Time, Sounds & Neural Netwrks

I have been thinking about how to enable the critters in Polyworld to communicate and I have come upon an interesting problem.

Neural networks update a number of times each second but sounds last for a while. The problem is how to process such sounds. Neural networks work by looking at a set of inputs and producing a set of outputs but sound inputs last longer than a single update.

I could follow research and set up things so that critters produce communications which fit neatly for each update. This is the way that almost all research projects I have seen do it.

Another way is how speech recognition systems do it. These systems segment sound into a chunk and then present that chunk to a neural network. In this situation, the role of the neural network is to associate the input with some output. There is still the problem of when to segment sound.

If I choose to handle this problem, it might add too much complexity to my work. At the same time, limiting communication to fit into neat packs or segmenting sound does not seem right.

When I think about it, it seems strange that this problem occurs. Can we set it up so that the critters can evolve the ability to handle this problem themselves? For example, a critter can learn to remember a sequence of sound samples and combine them together before processing sounds.

This problem might be a problem because I am working on a computer where things are digital and discrete.


  1. I think you could simply model the sound as a signal that persists in time. The vision of a Polyworld agent effectively persists in time. The inputs to the vision neurons is updated each time step, being derived from the agent's point of view at each time step. You could similarly determine a sound field for the agent at each time step that determined the inputs to some new auditory neurons. No guarantees about how they'd evolve and learn to use their new sense of hearing, but it'd be interesting. The hardest part would be that sound field, as it would have to be a brand new data structure in Polyworld, and you'd have to have reasonable sound generation, propagation, and decay rules/equations. Shouldn't be that bad, though.

  2. Hi Larry!

    Yep, that is what I am doing at the moment. I've been using the past few days to read through the code for the Simulation, Critters, Brains and Genomes.

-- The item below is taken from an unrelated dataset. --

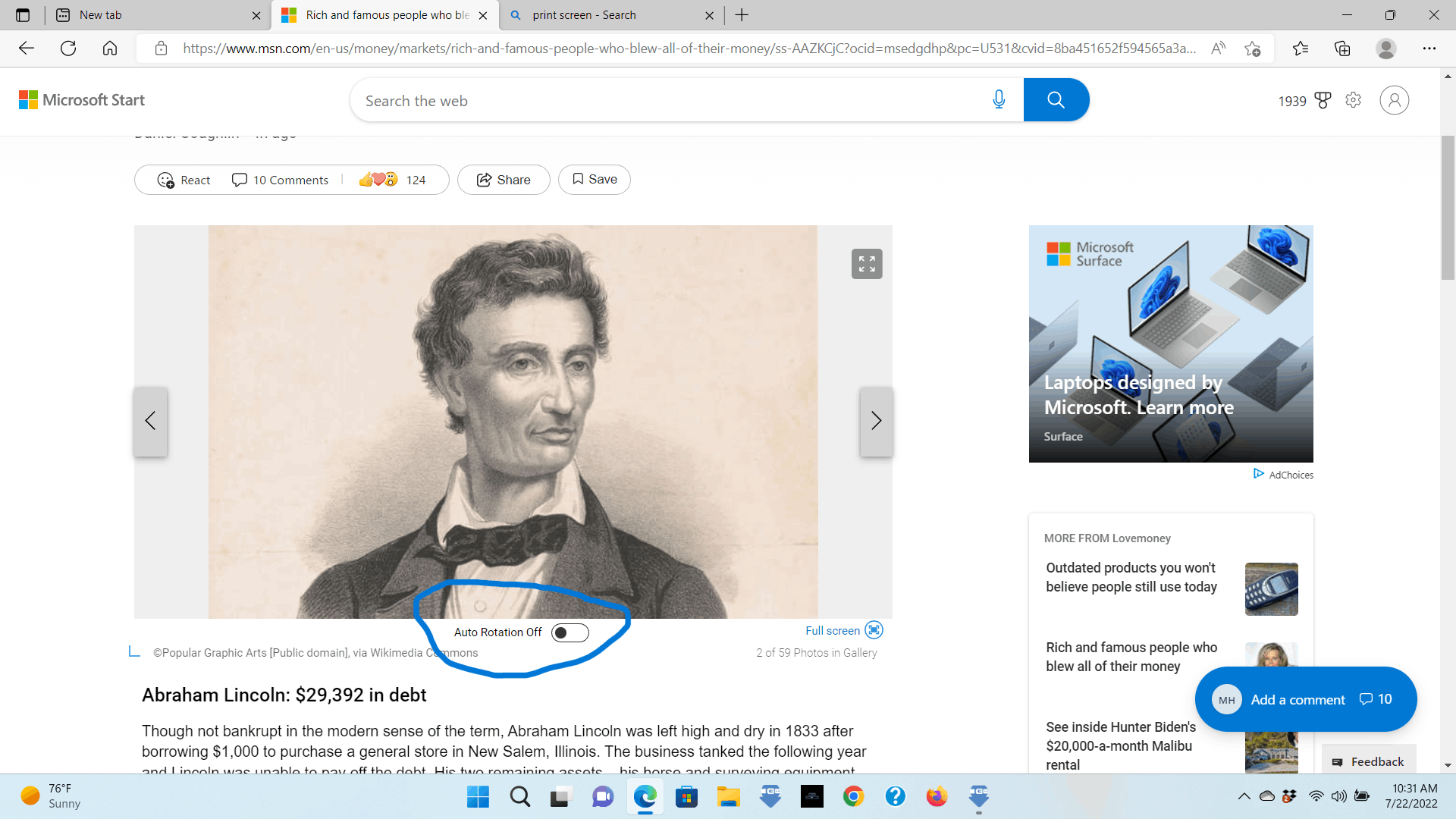Viewport: 1456px width, 819px height.
Task: Click the rewards trophy icon
Action: (1323, 101)
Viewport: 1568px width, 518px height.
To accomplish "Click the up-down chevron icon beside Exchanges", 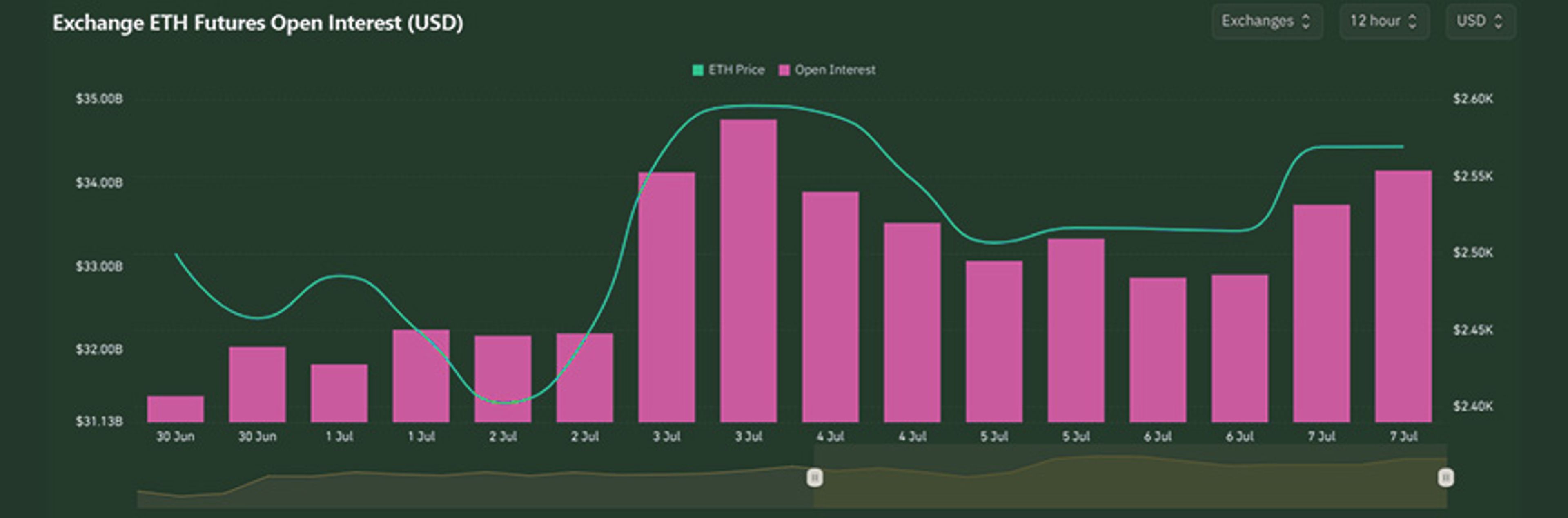I will tap(1305, 21).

    The first version will enable the critters to pass binary strings to each other and to give critters extra input and output neurons.

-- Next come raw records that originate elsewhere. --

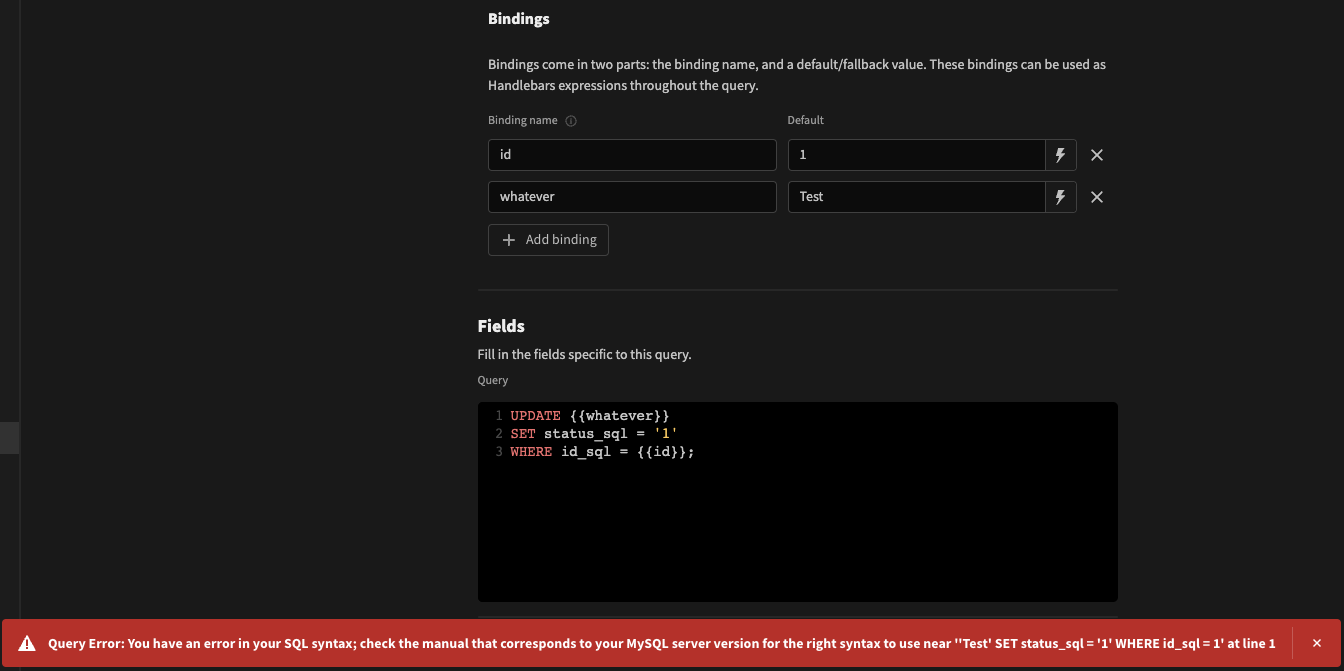Click the default value field containing Test
Image resolution: width=1344 pixels, height=671 pixels.
click(x=915, y=196)
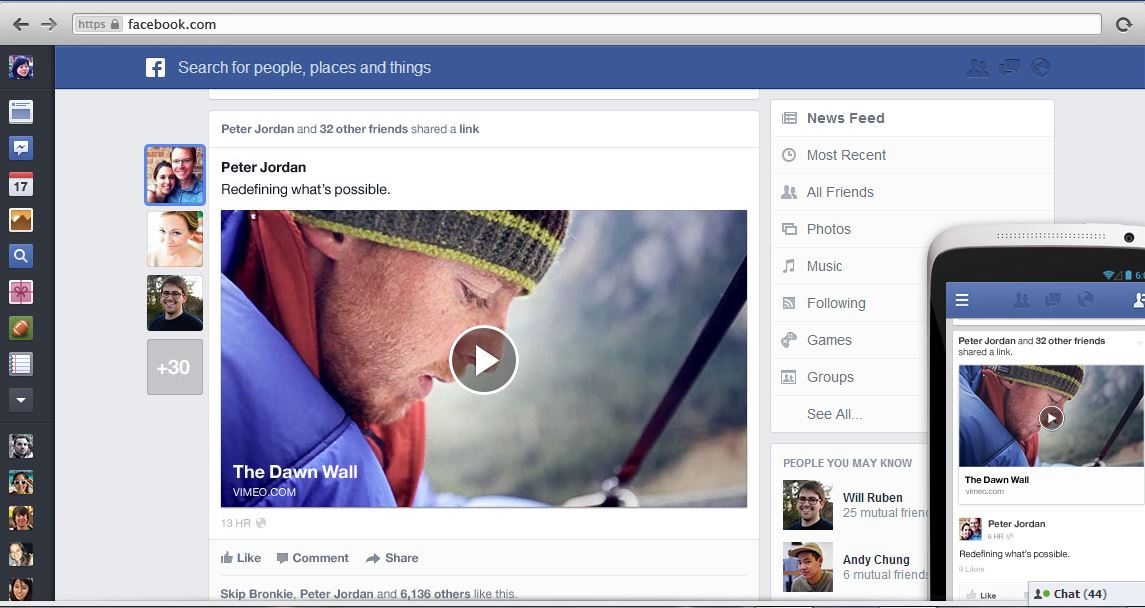Click the football icon in left sidebar
Viewport: 1145px width, 608px height.
[21, 328]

    Since the neural networks in Polyworld can evolve to be either feed forward or recurrent, it will be interesting to see if the critters evolve to combine a group of strings to increase their vocabulary, essentially developing the ability to handle temporal patterns.

    We can limit the binary string to be short so that there are only 26 combinations like our alphabet, e.g., 'a', 'b' and 'c'. At this stage the critters have a vocabulary with 26 words and even though situations provide context and allow some words to be reused there are bound to be situations where critters need more words.

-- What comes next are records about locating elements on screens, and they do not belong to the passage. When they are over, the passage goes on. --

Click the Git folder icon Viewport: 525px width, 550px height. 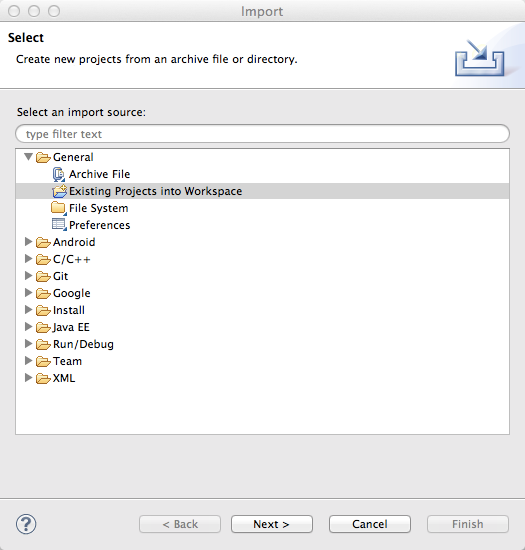[x=43, y=276]

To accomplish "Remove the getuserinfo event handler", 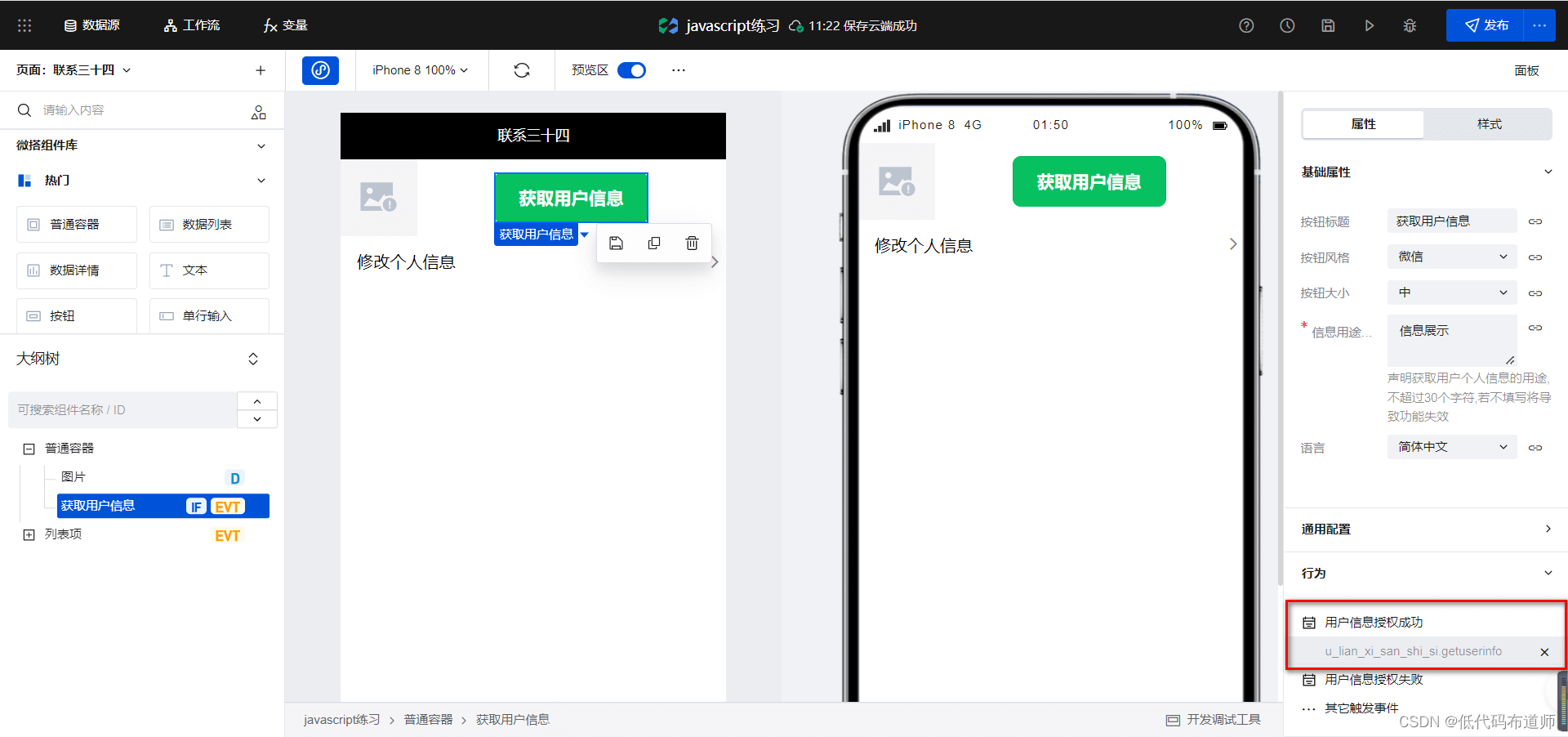I will [1544, 652].
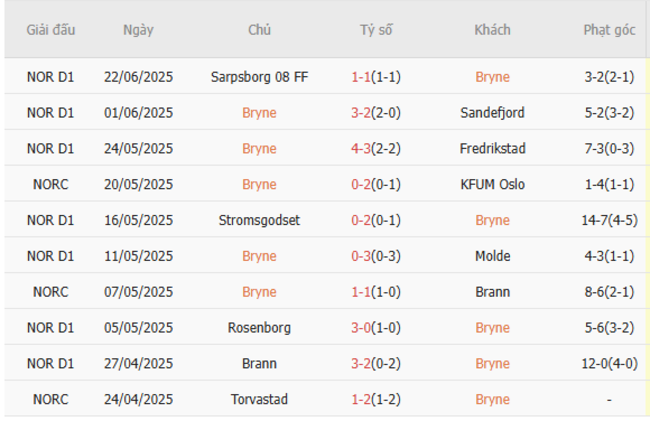Click the 3-0(1-0) Rosenborg match score
Viewport: 650px width, 421px height.
pos(376,328)
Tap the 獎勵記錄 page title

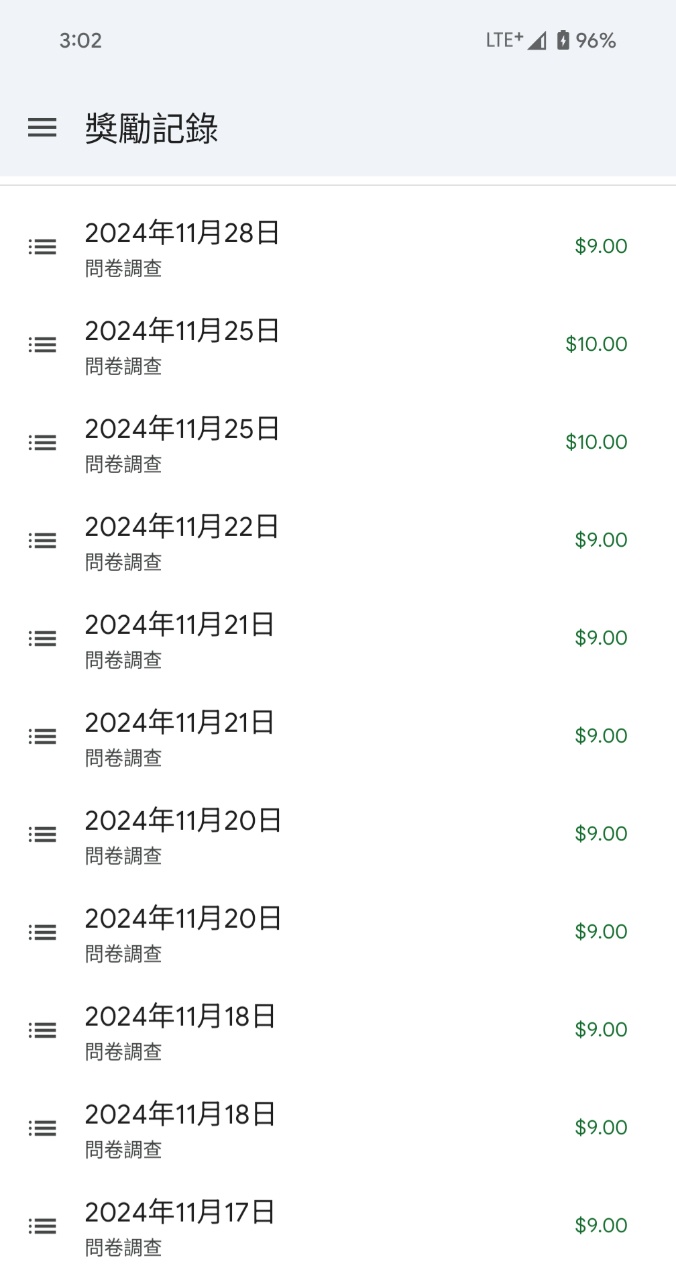[x=152, y=129]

    Critters with recurrent networks can potentially combine symbols to increase their vocabulary. A symbol could mean "I" and another could mean "hungry." The ability to combine symbols into a sentence is powerful.

    Another more basic research path is limiting critters to making sounds that you can only tell the difference over time. For example "angry" and "apple". You can only detect the difference if you have the ability to analyse the sound pattern over time in the way the Tungara Frogs experiment did. This another way to encourage the development temporal pattern handling from the other end.

    However, one step at a time and the first step will be adding input and output neurons and allowing critters to exchange binary strings.